Task directions. Beginning with the line that holds "Task: Collapse the", copy each line exactly through the end of the entries, but leave the pictures out.

Saved entries:
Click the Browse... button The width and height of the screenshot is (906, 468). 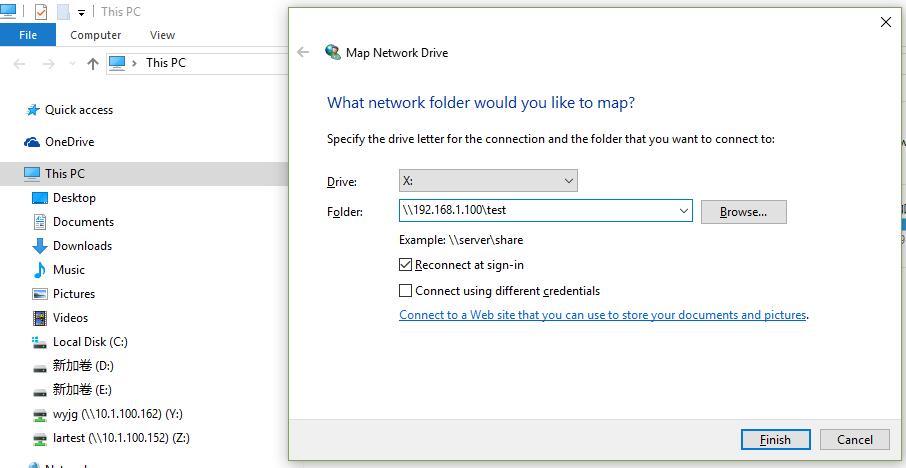pyautogui.click(x=743, y=212)
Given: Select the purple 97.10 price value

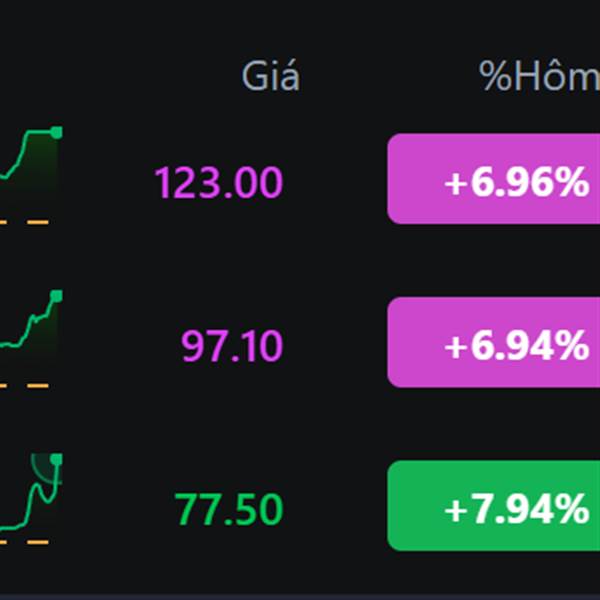Looking at the screenshot, I should (232, 346).
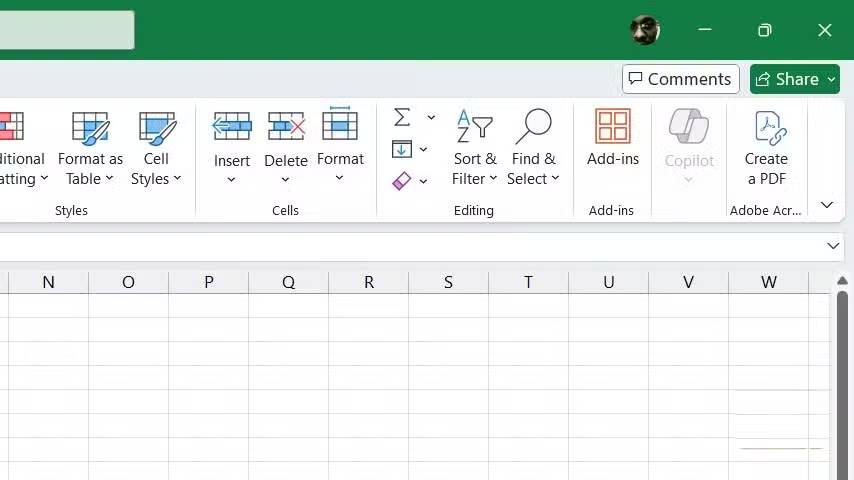Click the Delete cells icon
Screen dimensions: 854x480
[286, 127]
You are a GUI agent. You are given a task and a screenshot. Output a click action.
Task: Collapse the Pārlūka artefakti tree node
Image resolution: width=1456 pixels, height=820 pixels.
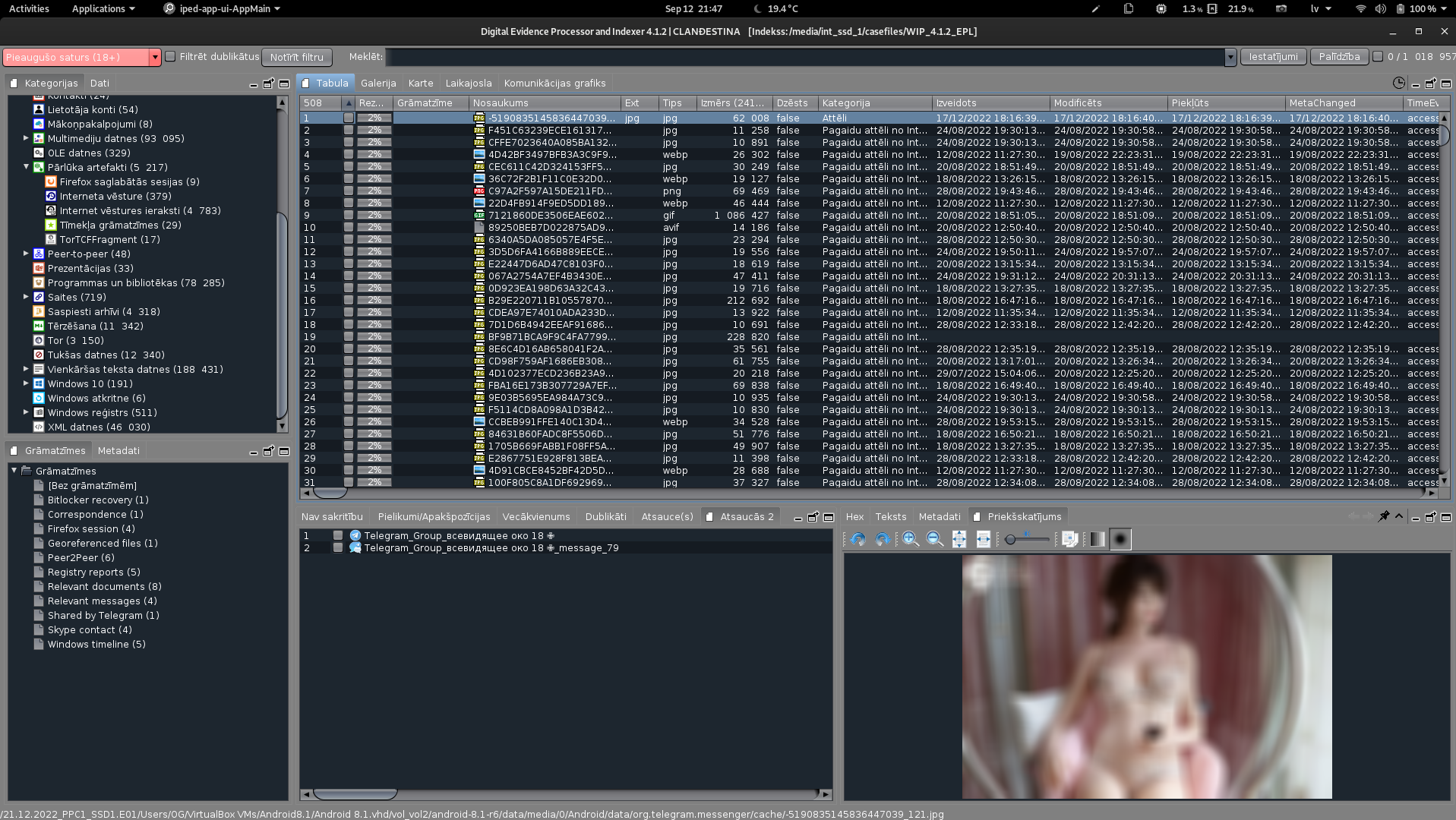tap(26, 167)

Final answer.
Task: Collapse the Pārlūka artefakti tree node
Image resolution: width=1456 pixels, height=820 pixels.
tap(26, 167)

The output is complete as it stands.